This book is made up of two publications: the German volume Das Ende der Kunstgeschichte? (1983) and its English version Art History After Modernism (2003), in which the author updated a number of his thoughts. Despite the striking original title, Belting writes about the end of the historical process rather than apocalyptic visions of the end of time. His interest is not in death or the end but in rebirth.

Belting attempted to formulate the basic principles of the new discipline which he believed would replace the outdated method of classical art history. The global transformations that took place at the turn of the century prompted him to develop a new approach to everyday questions of the development of contemporary art and to make a logical reappraisal of the legacy of past centuries.

Author

Hans Belting (1935–2023) was a German art historian and art theorist of the Middle Ages and the Renaissance and also of contemporary art. He taught at Hamburg and Heidelberg universities and later at Ludwig Maximilian University of Munich. From 1992 until he retired in 2002, he was professor at the Institute for Art History and Media Theory at the University of Art and Design in Karlsruhe. From 2004 to 2007, he was Director of the International Research Centre for Cultural Studies in Vienna. Belting was a member of various scientific academies in Germany and the USA and a member of the Board of Trustees Museum of Modern Art, Ludwig Foundation, Vienna (MUMOK). In 1992 he was elected an honorary member of the American Academy of Arts and Sciences.

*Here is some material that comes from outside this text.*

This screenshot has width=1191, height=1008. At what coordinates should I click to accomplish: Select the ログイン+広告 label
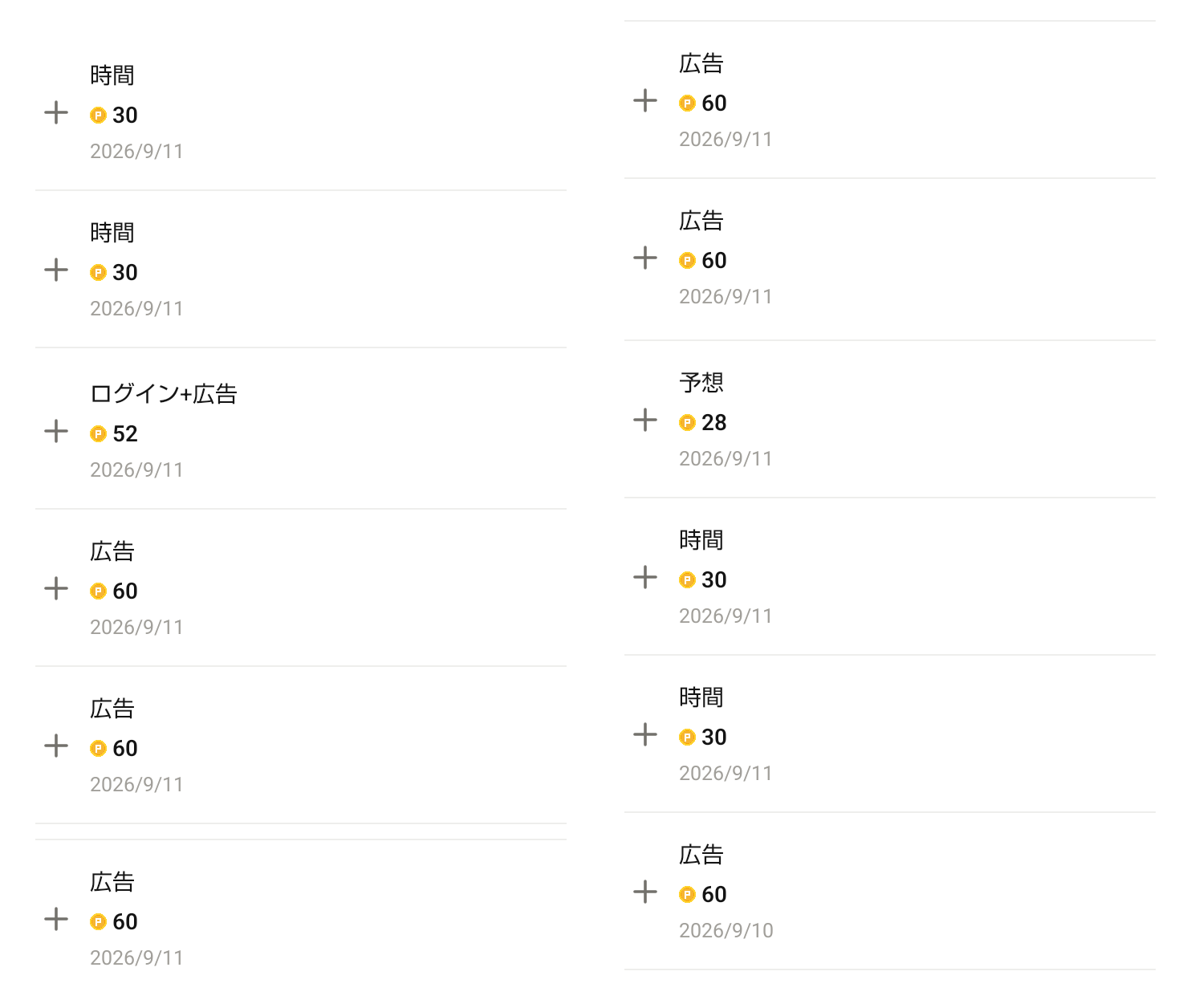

Hans Belting’s oeuvre influenced the work of a number of contemporary artists. In 2015, he received the Balzan Prize for his contribution to the history of European art.

Belting published over 30 books, including Florence and Baghdad: Renaissance Art and Arab Science (2011), Art History After Modernism (2003), Likeness and Presence: A History of the Image Before the Era of Art (1997), and The End of the History of Art? (1987).